Teks Bacaan:
★ ★ ★ ★

ANTARA MALIOBORO DAN TANJUNG BALAI
==========================================
Sendiri dalam diam melihat dunia kaca jendela dan irama burung berkicau. Masa sulit tentang pencarian jati diri dan bertengkar dengan alam emosi.
Bertarung melawan ego berdialog dengan ide-ide di saat orang bekerja dengan kepentingan tertentu.
Hanya membaca dan mengamati perkembangan serta menikmati semua kejadian yang berlaku di YOGYAKARTA bagaikan angin berlalu.
Memang sedikit menjenuhkan masa vakum yang dilalui berpikir pada alam nyata.
Tersungkur di pojok TANJUNG BALAI, vakum itu bagaikan kemacetan yang menimpa.
Harus mengevaluasi jalan yang dilalui agar bisa mendapatkan pengalaman dan bangunlah kebersamaan kesatuan dan persatuan dengan cara bergandeng tangan.
Saling berkoordinasi dengan menjaga keutuhan dan kebersamaan diantara mahasiswa Papua dan pemerintah propinsi DIY serta masyarakat Yogyakarta terkait isu-isu yang dibangun di Yogyakarta dengan satu kesepakatan dicapai ” Bukan menolak orang Papua tetapi menolak kelakuan mahasiswa Papua” dan berikrar bahwa keberadaan mahasiswa Papua di propinsi DIY sebagai bagian dari warga Yogyakarta.
Maka membangun komunikasi, menjaga keamanan mahasiwa Papua dengan warga dan pemerintah DIY dengan baik akan lebih mudah diterima.
Bertarung melawan ego mahasiswa Papua yang membuat keributan akibat minuman keras ataupun hal lain ( SEPARATIS ), bisa membakar seluruh paguyuban masyarakat Papua Yogyakarta.
Kisi-kisi kilatan air laut selat Malaka menghujani keringat yang garing dan kering pada sebuah perahu tua. Membanting ego yang terjepit dari jiwa-jiwa yang lara dan berkasak-kusuk tentang sebuah PRULALISME.
Memasinkan lidah yang terbakar oleh kepedasan Sambalado hingga menyingkirkan aroma asli Kepiting dan kerang pantai Tanjung Balai.
Menipu hati nurani sendiri yang bergejolak dari relung jiwa dan dihalunisasi oleh sebuah suara ADZAN dan bunyi KLENTENG yang tidak lagi senada, meniadakan resep hormat menghormati dan aroma Toleransi umat beragama.

★ ★ ★ ★

Data Tersimpan:
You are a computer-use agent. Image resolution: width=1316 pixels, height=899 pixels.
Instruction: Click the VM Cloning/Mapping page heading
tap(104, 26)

★ ★ ★ ★

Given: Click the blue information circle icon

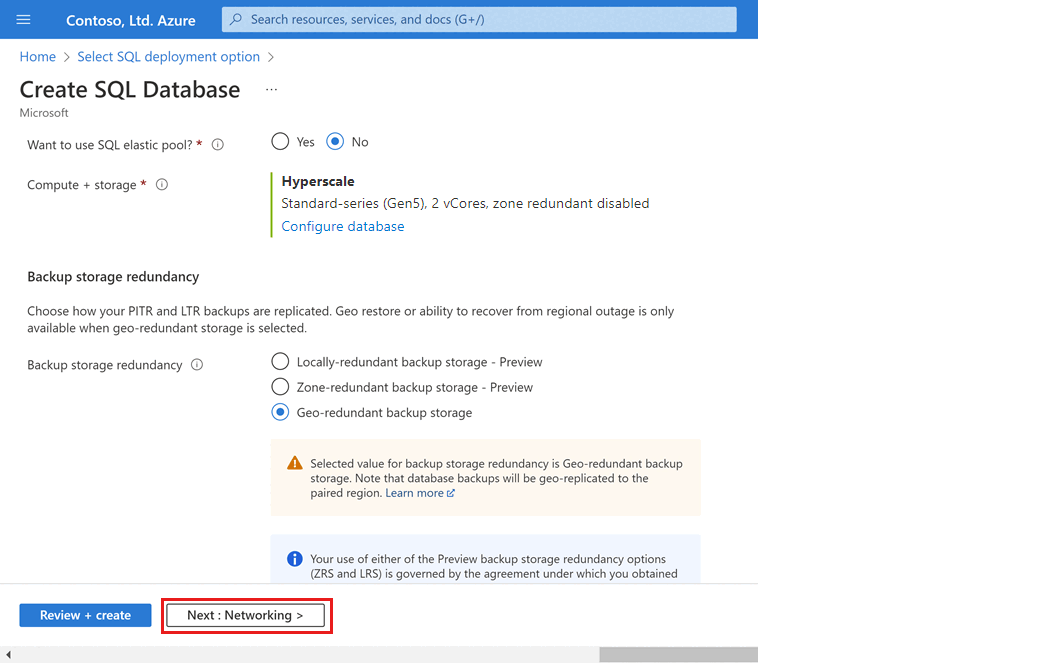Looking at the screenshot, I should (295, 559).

★ ★ ★ ★

Petunjuk:
A: Menurut teks tentang Malioboro dan Tanjung Balai, kilatan air laut dari selat mana yang menghujani keringat di perahu tua?
B: Sambung teks tentang Malioboro dan Tanjung Balai mulai dari kalimat terakhirnya.
Baris-baris pada data tersimpan tidak perlu dipakai.

Jawaban Tugas:
A: Selat Malaka.

B:
Sikap Tenggang rasa semakin pudar dari genggaman masyarakat minoritas Tanjung Balai meniadakan semangat konsep musyawarah mufakat bagai lukisan kusam yang tergantung di dinding rumah mewah.
Maka kata sepakat adalah ” Bukan menolak masyarakat Minoritas tapi kelakuan individu Minoritas “.
Masyarakat Tanjung Balai yang guyup rukun dari tiga mayoritas terbesar hendaknya di diambil sikap RAMBATE RATA HAYO oleh masyarakat minoritas, lalu berikrar tentang Toleransi dan sikap Tepo sliro kemudian bergandeng bahu untuk membangun sebuah Prulalisme, Humanisme, Dinamisme dan Pancasilaisme.
NGAYOGYAKARTA bermaksud aman damai dan tentram.
Barangkali hanya Yogyakarta yang berhak meraih predikat sebagai kota Majemuk di Indonesia.
Kemegahan warisan nenek moyang yang meninggalkan peradaban agung Nusantara kerajaan Hindu, Budha dan kesultanan Islam telah menceritakan segala-galanya tentang Daerah Istimewa Yogyakarta.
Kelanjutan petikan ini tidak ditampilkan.